Georgetown University’s Newspaper of Record since 1920

The Hoya

Georgetown University’s Newspaper of Record since 1920

The Hoya

Georgetown University’s Newspaper of Record since 1920

The Hoya

Movie Review: ‘Kingsman: The Secret Service’



Although “Kingsman” has an all-star cast, it lacks originality and is only able to bring about a laugh with some of its shock value. With Colin Firth and Samuel L. Jackson, this film was surrounded with high expectations. But the movie draws too heavily from other films and lacks a coherent vision. Without consistent concepts, the humor fails to really hit home.

Based on Mark Millar’s and Dave Gibbons’ comic book series “The Secret Service,” “Kingsman” follows the life of a young man whose legacy as the son of an honorable secret serviceman pulls him off the streets as a new recruit for a spy organization by the same name. Modelled after King Arthur’s Round Table, the Kingsman secret service prides itself in conducting its worldwide services unnoticed through the combined efforts of respectable and gentlemanly agents.

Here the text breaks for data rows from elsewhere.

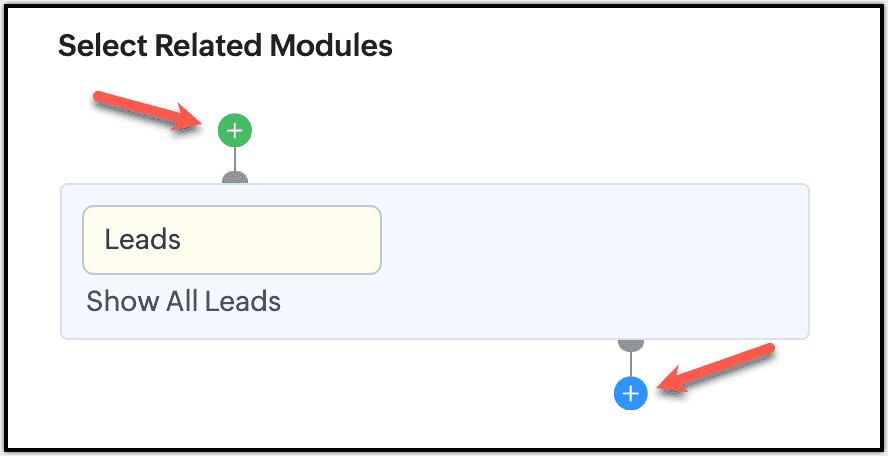Open the Show All Leads filter
The image size is (888, 456).
pos(183,301)
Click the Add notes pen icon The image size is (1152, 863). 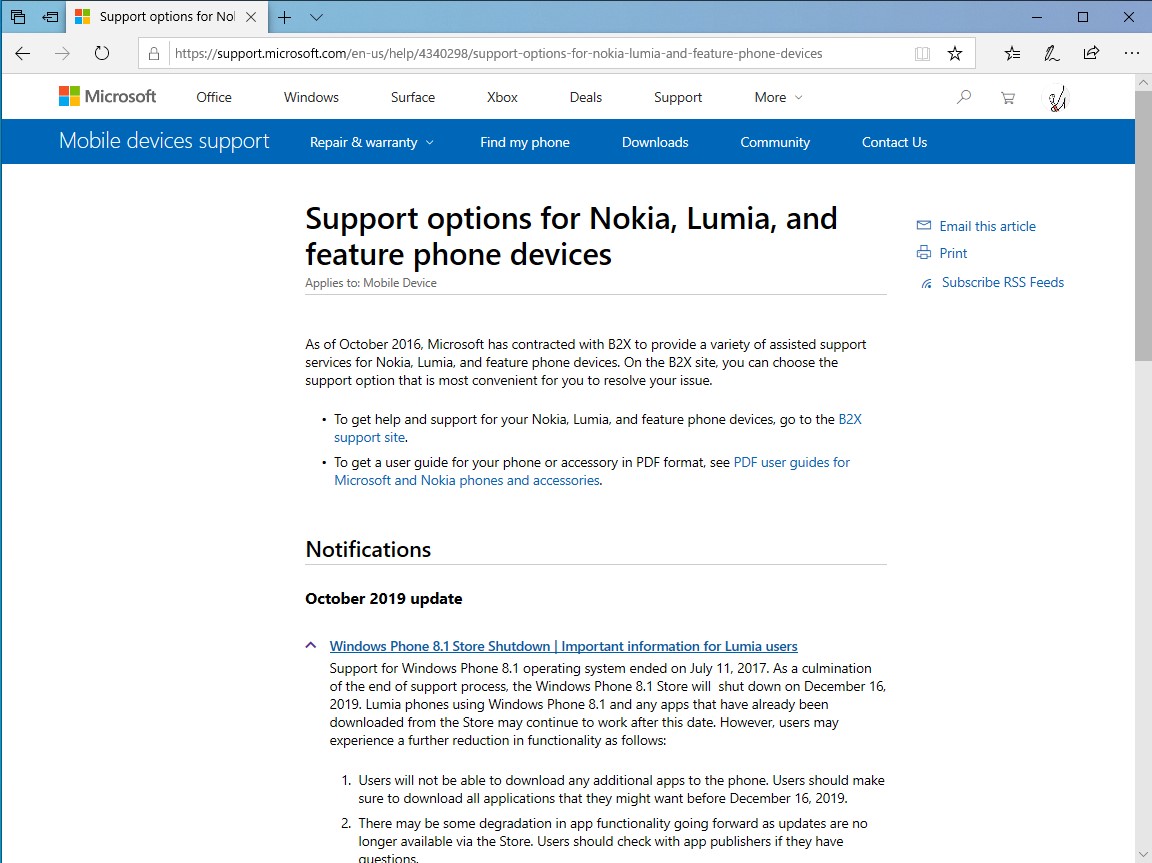pos(1051,54)
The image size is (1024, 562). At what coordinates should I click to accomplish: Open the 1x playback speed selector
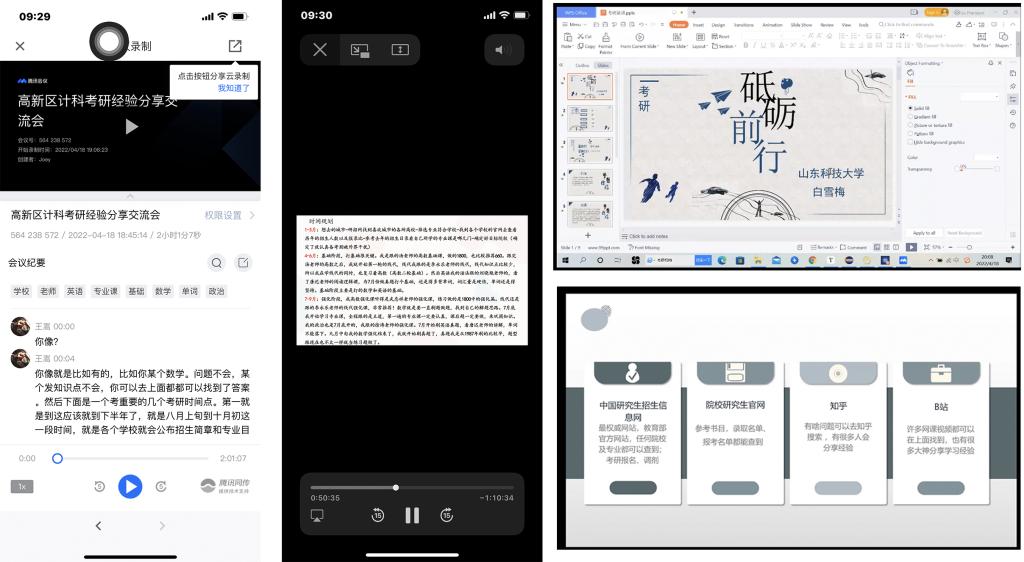pos(22,487)
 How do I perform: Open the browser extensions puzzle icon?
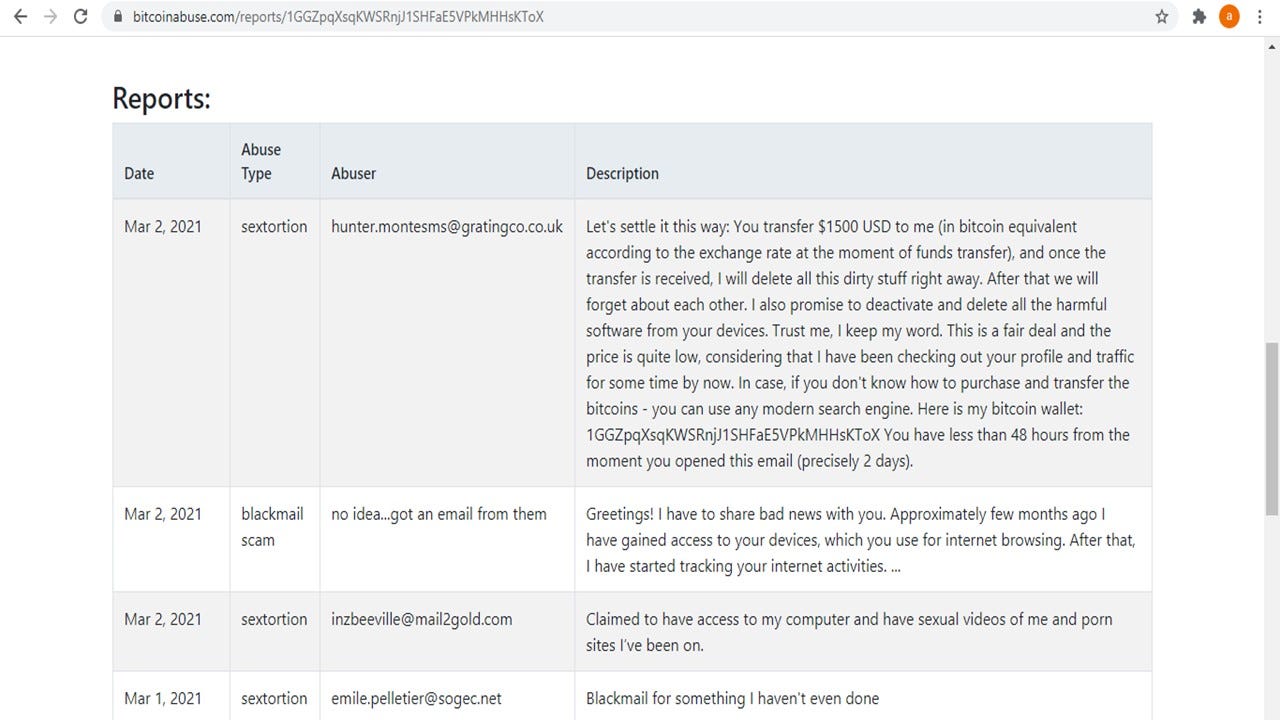point(1199,16)
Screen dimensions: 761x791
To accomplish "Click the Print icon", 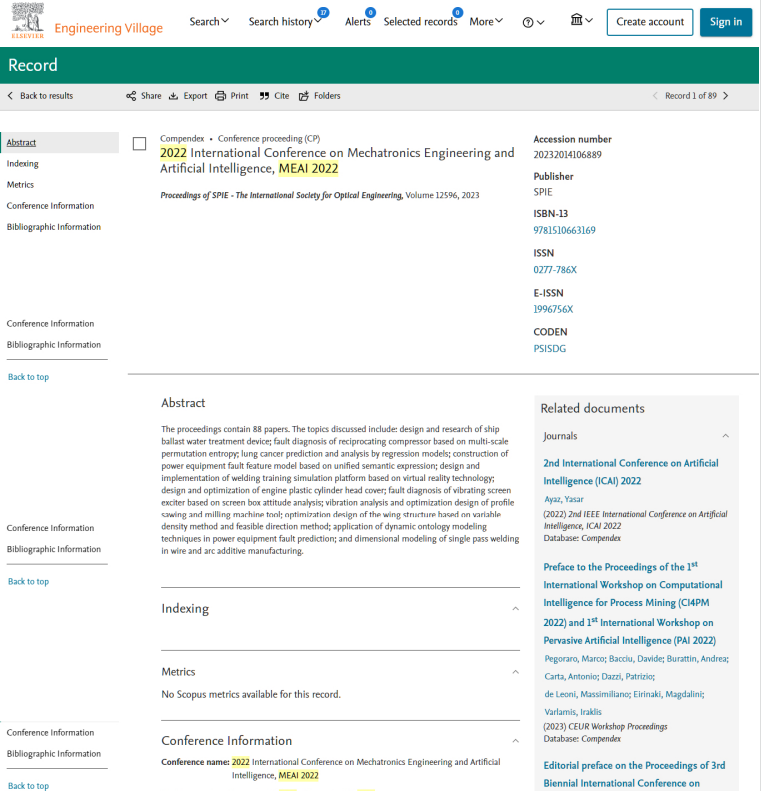I will point(221,96).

The protagonist Gary “Eggsy” Unwin (Taron Egerton) is trained under the watchful eye of Agent Harry Hart (Colin Firth). As Eggsy learns about the conduct of a true gentleman and focuses on acquiring the necessary skill set for fieldwork, a tech genius launches a global threat against the entire human population in a twisted, evil plot, posing the ultimate challenge to the Kingsman service.

As a parody, “Kingsman” certainly lives up to its genre with unapologetic jabs at existing figureheads in the media, referencing public policy drama, scandals and celebrity gossip. The lead cast members execute engaging performances, with Colin Firth whipping out his British accent and tapping into his former roles as both King George VI and Mr. Darcy to portray the ultimate gentleman.

Meanwhile, Samuel L. Jackson successfully plays the role of the villainous megalomaniac Chez Valentine, a walking contradiction characterized by an exaggerated lisp and a ridiculously hypocritical repulsion by the sight of blood. All the while, he orchestrates multiple mass murders.

Eagerton’s performance is weaker, as the relatively young actor finds his footing only intermittently throughout the movie. While he thrives as the protective brother and the concerned son, Egerton seems less comfortable with role of the dismissive, emotionally detached agent-in-the-making.

However, in his attempt to pay tribute to Millar’s and Gibbons’ work, director and producer Matthew Vaughn’s adaptation leans too much on the compilation of past successes, thereby producing a film wherein “This is the End” meets a satiric James Bond remake.

In spite of its best efforts, “Kingsman” lacks continuity, as its over-dependency on past films and many unrelated cultural references detract from the plot. The film also aims to combine tones of genuine sentiment with outrageous satiric digs; however, these elements lack balance and “Kingsman” teeters between elements of all film genres.

Finally, there is a seemingly endless, gory blood bath in a chapel, at which point the film does a complete 180-degreeturn into a full-blown imitation of “This is the End,” complete with projectile vomiting and the impalement of several bodies with any available poles and rods.

While the graphics and overly dramatized fight scenes are well choreographed and filled with thematically appropriate head explosions orchestrated in time with Elgar’s “Land of Hope and Glory,” the transition from more heavily censored scenes in the beginning to incessant close-ups of messy dismemberment and stabbings is ill-prepared. Even the violent outbreaks, though unmistakably characterized by Vaughn’s signature slow-motion close-up shots, seemed slightly discombobulated when followed by a shaky camera that is awkwardly distanced from the characters. While the cinematography is generally easy to follow throughout the film, it faltered at the quick-footed action sets and resulted in a few too many disorienting fight scenes that were hard to follow. There were also several parkour scenes, seemingly inspired by videogames, which created somewhat awkward transitions between substantive, almost sentimental insights into Eggsy’s home life, and short-lived chase scenes shot as though the cameraman were operating a game controller.

The orchestral numbers also lacked originality, with many pieces that seemed far too familiar for Vaughn’s attempts at artistic license; in fact, one particular piece sounded eerily similar to a theme song from “Wreck-It Ralph.” Regrettably, the lack of investment in an original musical score that isn’t suffocated by an excess of neither violinists nor electric guitarists could very well be the missing piece that could have strengthened so many scenes.

Vaughn can be credited for succeeding in the shock department and leaving his audience stuck somewhere between confusion and transfixion, interrupted only by spurts of chuckling. But “Kingsman” would have been an infinitely stronger film if the focus had been on depth, not breadth. The fast-paced hodgepodge of dozens upon dozens of overdone and all-too-familiar thematic and technical elements doesn’t allow for the development of an original storyline.